• What the task asks
Take the entries that follow and return exactly the lines from the one holding "CLASSICS (127, 2160)" through the one holding "[Facebook] (62, 1927)", both included. Nothing else is needed.

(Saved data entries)
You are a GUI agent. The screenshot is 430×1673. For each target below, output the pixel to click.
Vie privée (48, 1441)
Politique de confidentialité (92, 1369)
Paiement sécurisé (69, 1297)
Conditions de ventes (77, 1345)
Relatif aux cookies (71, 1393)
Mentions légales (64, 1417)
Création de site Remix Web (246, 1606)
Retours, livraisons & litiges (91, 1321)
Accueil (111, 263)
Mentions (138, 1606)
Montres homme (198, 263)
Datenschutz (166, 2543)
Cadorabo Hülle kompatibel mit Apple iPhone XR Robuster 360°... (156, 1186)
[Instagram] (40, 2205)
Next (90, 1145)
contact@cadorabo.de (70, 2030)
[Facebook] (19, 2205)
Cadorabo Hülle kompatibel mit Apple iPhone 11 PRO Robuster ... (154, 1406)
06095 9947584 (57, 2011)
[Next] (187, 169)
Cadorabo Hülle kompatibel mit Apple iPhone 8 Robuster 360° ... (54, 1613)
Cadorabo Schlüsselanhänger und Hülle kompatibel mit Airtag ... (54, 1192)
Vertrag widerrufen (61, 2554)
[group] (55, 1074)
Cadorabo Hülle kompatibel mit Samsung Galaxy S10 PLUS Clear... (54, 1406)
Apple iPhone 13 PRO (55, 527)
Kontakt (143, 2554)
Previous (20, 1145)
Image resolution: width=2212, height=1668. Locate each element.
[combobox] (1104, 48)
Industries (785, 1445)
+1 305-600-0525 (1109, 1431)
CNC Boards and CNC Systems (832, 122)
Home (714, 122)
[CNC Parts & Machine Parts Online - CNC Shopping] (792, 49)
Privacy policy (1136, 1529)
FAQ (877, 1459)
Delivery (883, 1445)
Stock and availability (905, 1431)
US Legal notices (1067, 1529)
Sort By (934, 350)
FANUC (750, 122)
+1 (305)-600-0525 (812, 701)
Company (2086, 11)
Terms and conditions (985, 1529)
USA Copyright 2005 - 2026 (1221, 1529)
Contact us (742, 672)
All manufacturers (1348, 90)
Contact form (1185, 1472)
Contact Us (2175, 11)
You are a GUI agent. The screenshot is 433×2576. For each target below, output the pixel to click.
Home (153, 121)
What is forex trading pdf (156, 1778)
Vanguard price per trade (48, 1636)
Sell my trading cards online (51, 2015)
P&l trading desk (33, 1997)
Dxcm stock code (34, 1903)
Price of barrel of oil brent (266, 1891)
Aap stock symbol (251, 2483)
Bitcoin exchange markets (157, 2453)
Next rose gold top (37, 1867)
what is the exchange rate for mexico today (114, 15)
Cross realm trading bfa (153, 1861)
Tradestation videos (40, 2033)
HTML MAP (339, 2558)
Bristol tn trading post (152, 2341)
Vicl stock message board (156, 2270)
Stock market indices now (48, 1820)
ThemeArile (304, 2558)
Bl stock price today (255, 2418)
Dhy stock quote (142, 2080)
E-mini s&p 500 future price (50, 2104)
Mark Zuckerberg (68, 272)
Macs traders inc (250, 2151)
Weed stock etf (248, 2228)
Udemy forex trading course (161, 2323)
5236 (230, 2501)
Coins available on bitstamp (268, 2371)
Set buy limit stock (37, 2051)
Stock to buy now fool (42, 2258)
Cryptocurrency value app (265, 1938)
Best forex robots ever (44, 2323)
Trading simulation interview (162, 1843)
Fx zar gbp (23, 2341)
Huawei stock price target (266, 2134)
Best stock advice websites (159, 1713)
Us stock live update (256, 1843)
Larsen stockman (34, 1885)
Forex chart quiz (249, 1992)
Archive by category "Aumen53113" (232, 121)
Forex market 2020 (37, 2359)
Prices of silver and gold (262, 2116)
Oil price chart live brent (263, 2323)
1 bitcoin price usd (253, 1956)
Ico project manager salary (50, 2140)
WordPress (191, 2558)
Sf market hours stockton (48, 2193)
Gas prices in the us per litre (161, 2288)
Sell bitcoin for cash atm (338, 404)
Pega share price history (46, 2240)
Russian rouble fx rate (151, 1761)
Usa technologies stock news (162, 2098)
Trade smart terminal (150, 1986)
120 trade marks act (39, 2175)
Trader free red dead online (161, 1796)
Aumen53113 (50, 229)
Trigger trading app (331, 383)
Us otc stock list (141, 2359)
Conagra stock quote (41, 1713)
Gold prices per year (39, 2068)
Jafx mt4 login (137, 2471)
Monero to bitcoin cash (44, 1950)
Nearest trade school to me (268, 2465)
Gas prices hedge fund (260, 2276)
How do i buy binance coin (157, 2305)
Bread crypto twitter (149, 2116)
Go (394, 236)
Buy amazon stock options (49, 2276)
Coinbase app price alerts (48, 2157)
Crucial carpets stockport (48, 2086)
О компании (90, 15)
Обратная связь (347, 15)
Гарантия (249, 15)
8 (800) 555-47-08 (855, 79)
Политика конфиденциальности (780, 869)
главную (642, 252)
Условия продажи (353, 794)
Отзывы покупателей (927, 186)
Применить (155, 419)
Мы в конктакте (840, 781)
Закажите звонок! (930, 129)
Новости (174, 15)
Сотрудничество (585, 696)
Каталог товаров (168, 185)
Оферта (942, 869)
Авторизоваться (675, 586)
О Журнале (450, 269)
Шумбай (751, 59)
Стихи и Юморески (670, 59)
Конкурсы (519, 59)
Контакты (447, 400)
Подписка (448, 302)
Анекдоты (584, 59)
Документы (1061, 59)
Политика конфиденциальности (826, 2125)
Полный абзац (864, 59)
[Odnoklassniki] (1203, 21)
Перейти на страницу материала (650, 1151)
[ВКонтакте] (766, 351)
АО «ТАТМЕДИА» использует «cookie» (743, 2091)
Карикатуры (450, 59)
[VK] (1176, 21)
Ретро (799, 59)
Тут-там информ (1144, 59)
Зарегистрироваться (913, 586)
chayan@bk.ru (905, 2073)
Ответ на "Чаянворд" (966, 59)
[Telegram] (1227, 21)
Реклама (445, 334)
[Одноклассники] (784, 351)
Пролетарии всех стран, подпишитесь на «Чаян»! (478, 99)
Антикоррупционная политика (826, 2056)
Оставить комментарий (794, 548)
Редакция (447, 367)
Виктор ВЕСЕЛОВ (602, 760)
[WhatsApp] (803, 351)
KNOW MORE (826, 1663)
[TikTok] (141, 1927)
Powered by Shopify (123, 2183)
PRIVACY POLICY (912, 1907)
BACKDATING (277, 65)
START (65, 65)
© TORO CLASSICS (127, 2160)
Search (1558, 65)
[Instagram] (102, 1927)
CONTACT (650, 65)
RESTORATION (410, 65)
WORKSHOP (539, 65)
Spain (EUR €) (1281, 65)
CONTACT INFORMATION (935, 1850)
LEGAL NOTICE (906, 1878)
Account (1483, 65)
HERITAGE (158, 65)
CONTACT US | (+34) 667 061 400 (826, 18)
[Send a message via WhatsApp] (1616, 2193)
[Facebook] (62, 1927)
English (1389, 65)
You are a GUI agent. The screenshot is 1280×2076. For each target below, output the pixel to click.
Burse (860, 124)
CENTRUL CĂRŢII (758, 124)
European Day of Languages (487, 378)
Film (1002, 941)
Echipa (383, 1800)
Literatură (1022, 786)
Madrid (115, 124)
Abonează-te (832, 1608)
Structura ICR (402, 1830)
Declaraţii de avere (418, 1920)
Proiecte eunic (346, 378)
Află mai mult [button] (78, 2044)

• Problem solution
© TORO CLASSICS (127, 2160)
Search (1558, 65)
[Instagram] (102, 1927)
CONTACT (650, 65)
RESTORATION (410, 65)
WORKSHOP (539, 65)
Spain (EUR €) (1281, 65)
CONTACT INFORMATION (935, 1850)
LEGAL NOTICE (906, 1878)
Account (1483, 65)
HERITAGE (158, 65)
CONTACT US | (+34) 667 061 400 (826, 18)
[Send a message via WhatsApp] (1616, 2193)
[Facebook] (62, 1927)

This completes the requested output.